— Activity —
Whenever a line in the data contains "will", show that line.

— Data shown —
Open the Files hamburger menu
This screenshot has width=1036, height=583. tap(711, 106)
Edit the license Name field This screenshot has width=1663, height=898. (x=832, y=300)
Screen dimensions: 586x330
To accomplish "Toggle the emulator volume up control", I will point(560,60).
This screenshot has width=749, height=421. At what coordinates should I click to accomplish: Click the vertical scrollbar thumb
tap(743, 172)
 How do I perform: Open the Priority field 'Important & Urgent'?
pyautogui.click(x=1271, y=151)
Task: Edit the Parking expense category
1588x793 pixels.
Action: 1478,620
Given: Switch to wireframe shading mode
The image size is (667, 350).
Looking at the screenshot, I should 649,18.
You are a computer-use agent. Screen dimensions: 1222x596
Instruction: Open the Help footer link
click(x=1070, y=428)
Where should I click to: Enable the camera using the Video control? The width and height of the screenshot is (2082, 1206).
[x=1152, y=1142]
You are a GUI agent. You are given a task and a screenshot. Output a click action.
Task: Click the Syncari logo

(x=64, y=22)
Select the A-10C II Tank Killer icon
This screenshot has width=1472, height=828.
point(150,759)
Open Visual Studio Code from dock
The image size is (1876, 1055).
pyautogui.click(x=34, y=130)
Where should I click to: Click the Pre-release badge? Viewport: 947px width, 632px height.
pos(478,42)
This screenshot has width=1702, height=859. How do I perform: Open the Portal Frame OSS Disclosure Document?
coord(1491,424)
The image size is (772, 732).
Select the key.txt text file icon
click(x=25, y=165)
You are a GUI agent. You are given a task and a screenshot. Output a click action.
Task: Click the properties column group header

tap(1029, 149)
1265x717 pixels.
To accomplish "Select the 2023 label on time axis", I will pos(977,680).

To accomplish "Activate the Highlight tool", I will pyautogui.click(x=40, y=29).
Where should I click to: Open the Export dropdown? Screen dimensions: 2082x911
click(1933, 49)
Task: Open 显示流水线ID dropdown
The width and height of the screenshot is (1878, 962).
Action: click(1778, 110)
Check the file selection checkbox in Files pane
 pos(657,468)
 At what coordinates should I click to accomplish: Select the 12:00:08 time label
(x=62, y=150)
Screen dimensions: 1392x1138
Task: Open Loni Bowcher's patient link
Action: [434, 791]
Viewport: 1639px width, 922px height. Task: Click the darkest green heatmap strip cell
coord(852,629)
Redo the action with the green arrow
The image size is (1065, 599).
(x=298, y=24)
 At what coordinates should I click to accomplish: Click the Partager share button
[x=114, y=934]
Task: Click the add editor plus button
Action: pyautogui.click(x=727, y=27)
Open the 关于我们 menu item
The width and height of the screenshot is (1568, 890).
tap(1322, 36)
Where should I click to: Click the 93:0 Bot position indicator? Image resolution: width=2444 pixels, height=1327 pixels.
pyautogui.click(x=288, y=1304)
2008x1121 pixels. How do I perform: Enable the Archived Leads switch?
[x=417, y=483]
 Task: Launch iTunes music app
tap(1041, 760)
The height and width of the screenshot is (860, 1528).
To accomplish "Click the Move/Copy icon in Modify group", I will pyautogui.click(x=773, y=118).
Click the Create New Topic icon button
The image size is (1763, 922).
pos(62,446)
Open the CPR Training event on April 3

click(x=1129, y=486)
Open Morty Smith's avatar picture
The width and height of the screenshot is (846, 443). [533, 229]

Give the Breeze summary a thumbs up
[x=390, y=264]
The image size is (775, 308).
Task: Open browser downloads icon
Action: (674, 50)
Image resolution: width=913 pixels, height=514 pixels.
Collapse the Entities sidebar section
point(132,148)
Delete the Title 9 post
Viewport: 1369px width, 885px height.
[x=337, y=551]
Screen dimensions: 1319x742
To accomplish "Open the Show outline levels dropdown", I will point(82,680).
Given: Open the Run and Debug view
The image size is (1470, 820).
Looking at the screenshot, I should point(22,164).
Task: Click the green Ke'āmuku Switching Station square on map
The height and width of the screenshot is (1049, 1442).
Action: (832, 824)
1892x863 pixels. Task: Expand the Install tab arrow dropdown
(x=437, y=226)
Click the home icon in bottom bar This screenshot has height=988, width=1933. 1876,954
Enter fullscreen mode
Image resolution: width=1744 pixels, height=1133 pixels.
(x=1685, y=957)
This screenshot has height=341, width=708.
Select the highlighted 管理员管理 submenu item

— Response to the task —
To accomplish "Toggle the emulator volume up control", I will point(560,60).
To accomplish "Select the 2023 label on time axis", I will pos(977,680).
To accomplish "Activate the Highlight tool", I will pyautogui.click(x=40, y=29).
To accomplish "Click the Move/Copy icon in Modify group", I will pyautogui.click(x=773, y=118).
To accomplish "Open the Show outline levels dropdown", I will point(82,680).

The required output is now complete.